Disclosure: I work at Google, but not on search.
just use Kagi and block all SEO sites...
https://help.kagi.com/kagi/features/slopstop.html
That's specifically for AI generated content, but there are other indicators like how many affiliate links are on the page and how many other users have downvoted the site in their results. The other aspect is network effect, in that everyone tunes their sites to rank highly on Google. That's presumably less effective on other indices?
https://www.mojeek.com/search?q=britney+spears+before%3A2010...
This goes for you, too, website search.
All AI is doing is making it harder to know what is good information and what is slop, because it obscures the source, or people ignore the source links.

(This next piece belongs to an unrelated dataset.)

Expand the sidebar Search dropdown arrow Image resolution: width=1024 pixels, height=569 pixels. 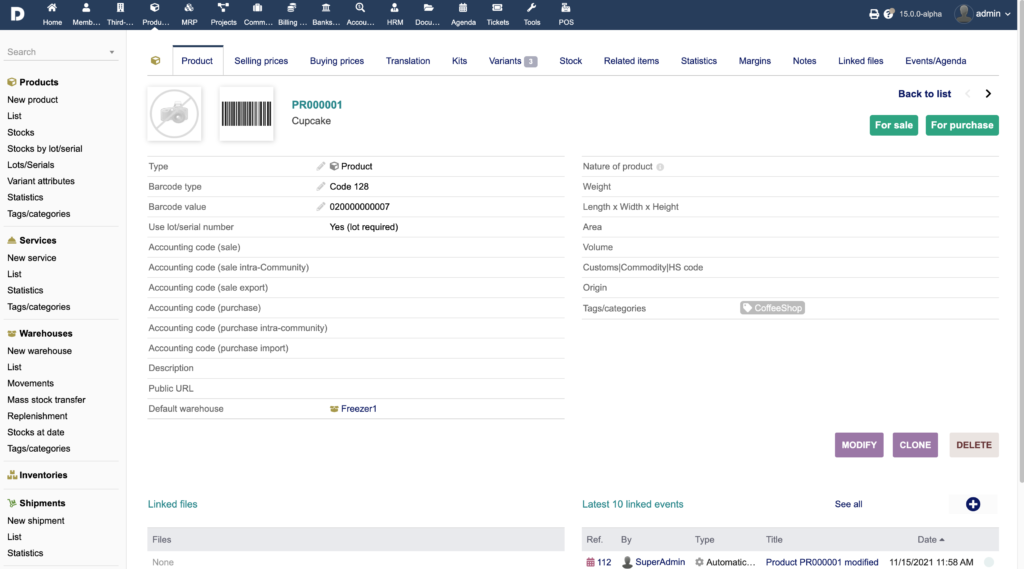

Plus other sites that link to the content could also give away it's date of creation, which is out of the control of the AI content.
I believe I learned about it through HN, and it was this blog post: https://hallofdreams.org/posts/physicsforums/
It kind of reminds me of why some people really covet older accounts when they are trying to do a social engineering attack.
According to the article, it was the founder himself who was doing this.
None of these documents were actually published on the web by then, incl., a Watergate PDF bearing date of Nov 21, 1974 - almost 20 years before PDF format got released. Of course, WWW itself started in 1991.
Google Search's date filter is useful for finding documents about historical topics, but unreliable for proving when information actually became publicly available online.
https://www.google.com/search?q=site%3Achatgpt.com&tbs=cdr%3...
So it looks like Google uses inferred dates over its own indexing timestamps, even for recently crawled pages from domains that didn't exist during the claimed date range.
I wonder why they do that when they could use time of first indexing instead.
It also makes me wonder how future kids will see this era. Maybe it will look the same way early mechanical computers look to us. A short period where people had to be unusually inquisitive just to make things work.
Plus, the AI already read everything made before 2023, so what does it matter?
Creatives need to think a bit bigger with this particular issue.
I find it a bit annoying to navigate between hallucinations and outdated content. Too much invalid information to filter out.
How does it do that? At least Google seems to take website creation date metadata at face value.
It's a hell of a lot better than nothing, if one is using chrome or Firefox (neither of which are my primary browsers).
Actually, it came out in 2015 and was just low budget.
I use this to find old news articles for instance.
What we really need to do is build an AI tool to filter out the AI automatically. Anybody want to help me found this company?
You could even add options for later cutoffs… for example, you could use today’s AIs to detect yesterday’s AI slop.